Sunday, July 10, 2016

Fishing Waders and the Need to Pee

After 56 years and a little more on the planet I have recently reached a point of confusion on a certain matter of some importance. To pee or not to pee? Yes that is my question posed in Shakespearian form just because I like the way it sounds when I say it in my head. In case you’re wondering I even said it out loud a few times just to hear it that way too. Why after all this time you may ask am I posing this question. Well let me just tell you why.

On the one hand we have the “most interesting man in the world” appearing on TV telling us to stay thirsty. Up until very recently I was with him on this point. I know we’re not supposed to believe everything we see on TV or read on the internet but he is the most interesting man in the world so he must know something. Right? As it turns out this may not be such good advice.

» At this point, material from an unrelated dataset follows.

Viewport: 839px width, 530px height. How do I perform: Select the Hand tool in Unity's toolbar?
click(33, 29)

Case in point, a few days ago I woke up with an uncomfortable ache in my abdomen which I thought indicated a need to, I’ll just say it, take a big poop. I wrote it off when the ache went away, I moved on and went fishing. The fishing didn’t go as well as I had hoped but that is another story entirely. Time passed, I went fishing again which went much better than the prior outing but again, that is another story. Later that second evening the ache came back but soon subsided with the consumption of a healthily sized Vodka Gimlet, or two. After a decent night’s sleep Sharon and I prepared to leave Redding, CA heading for Old Station where fishing the famed Hat Creek, along with other streams and lakes, was on the agenda. I couldn’t wait to get there and get my boots in the water.

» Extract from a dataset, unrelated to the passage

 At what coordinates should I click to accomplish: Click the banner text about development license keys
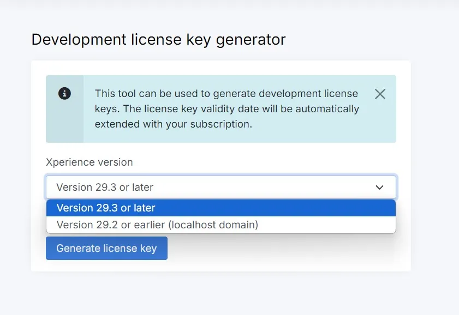click(x=227, y=108)
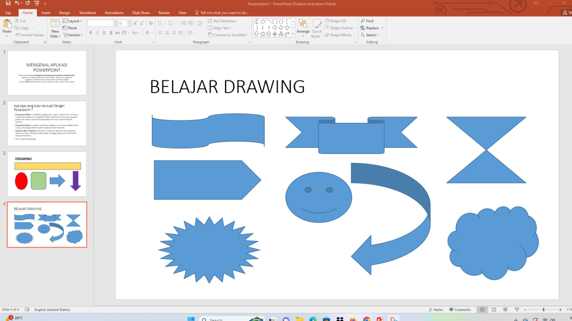The width and height of the screenshot is (572, 321).
Task: Toggle the Comments pane in status bar
Action: pyautogui.click(x=460, y=309)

As we packed up the ache came back with a vengeance- ouch –then it grew and grew- OUCH! Being the tough old guy I am I ignored it because tough guys can’t be taken down by a little pain in the gut. Or so I thought. We loaded up, hooked-up and hit the road. As we pulled out the reality of a real issue started to occur to me in a big way but I’m a tough guy and can push through anything. Twenty minutes later I pulled over on the side of the road where the decision was made to head back to where we had come from, set-up again and eventually we ended up in the Emergency Room of Shasta Regional Medical Center, which by the way turned out to be an excellent facility with great staff.
2 mm of  Fun in the Gut

Without going into all the details it turns out I was passing a kidney stone. Many hours of agony and a small bucket full of pain medications later it's all passed with the hope that it will NEVER happen again.

For those of you who have never experienced such a thing it hurts like a (insert word you don't say to your mother here)!!!!!!!

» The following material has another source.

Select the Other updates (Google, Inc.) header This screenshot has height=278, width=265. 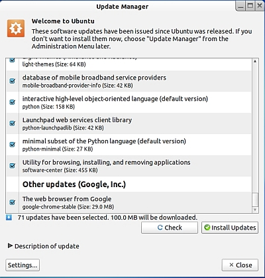point(74,184)
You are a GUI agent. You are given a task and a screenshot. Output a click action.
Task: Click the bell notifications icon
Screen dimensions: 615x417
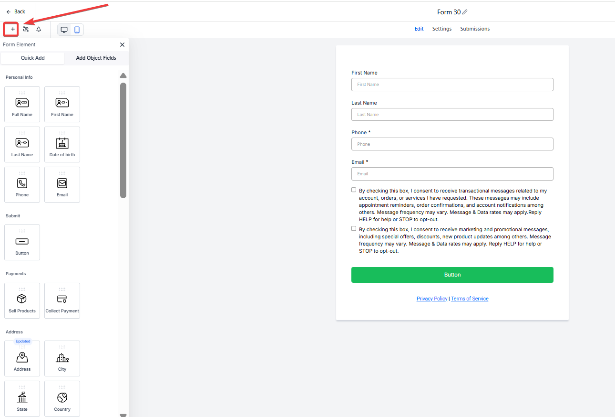tap(39, 30)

Here is where the previously mentioned advice of the most interesting man in the world is in direct conflict with recent experience. I now have advice from the ER doctor urging me to stay hydrated. Oh the confusion and conflict for the modern man or woman in waders. On the one hand if I stay hydrated during those long days of fishing, at some point the waders will have to come down for what they call on the Tour de’ France a “natural break”. On the other hand if I refrain from drinking enough to fill a 2 liter bottle daily there could be another kidney stone incident, OUCH! Sure the waders can stay up thus foregoing the need to “break natural” on the river but man that little stone of solidified minerals is most unpleasant.

As any wader wearing angler can attest, getting in and out of those things can be a bitch at best when loaded down with all the other appurtenances required of the modern day fly fisher. Given that we always suppress the urge until the last possible second, by the time we drop the vest, sling-pack, chest-pack or waist-pack, shed the net and loosen the wader belt we may well have already moistened the inner surface of our waders. It’s easier to just forego staying hydrated and avoid the rush to drop waders but avoiding a little hassle may not be worth it in the long-run.

Having had numerous major medical procedures performed on my knee, including having it opened up like a gutted trout, I am no stranger to excruciating pain. Passing a kidney stone IS excruciating pain. All I can say is the most interesting man in the world must stay more hydrated than I have ever suspected. Or maybe that XX beer has great medicinal properties the rest of us are unaware of. I suspect his invitation for the rest of us to “stay thirsty” is just a marketing ploy while he stays hydrated nice and hydrated. I’ve never seen him wearing waders so relief is likely just a few steps away with no waders or other angling appurtenances figured into the struggle.

I may not be the most interesting man in the world; okay at best I might be described as moderately interesting. But here’s my advice. Stay Hydrated my friends, Stay Hydrated!


So if you happen to be strolling along the banks of a lake or stream and witness a natural break in progress keep moving, nothing to see here, it’s just a knowledgeable angler staying hydrated.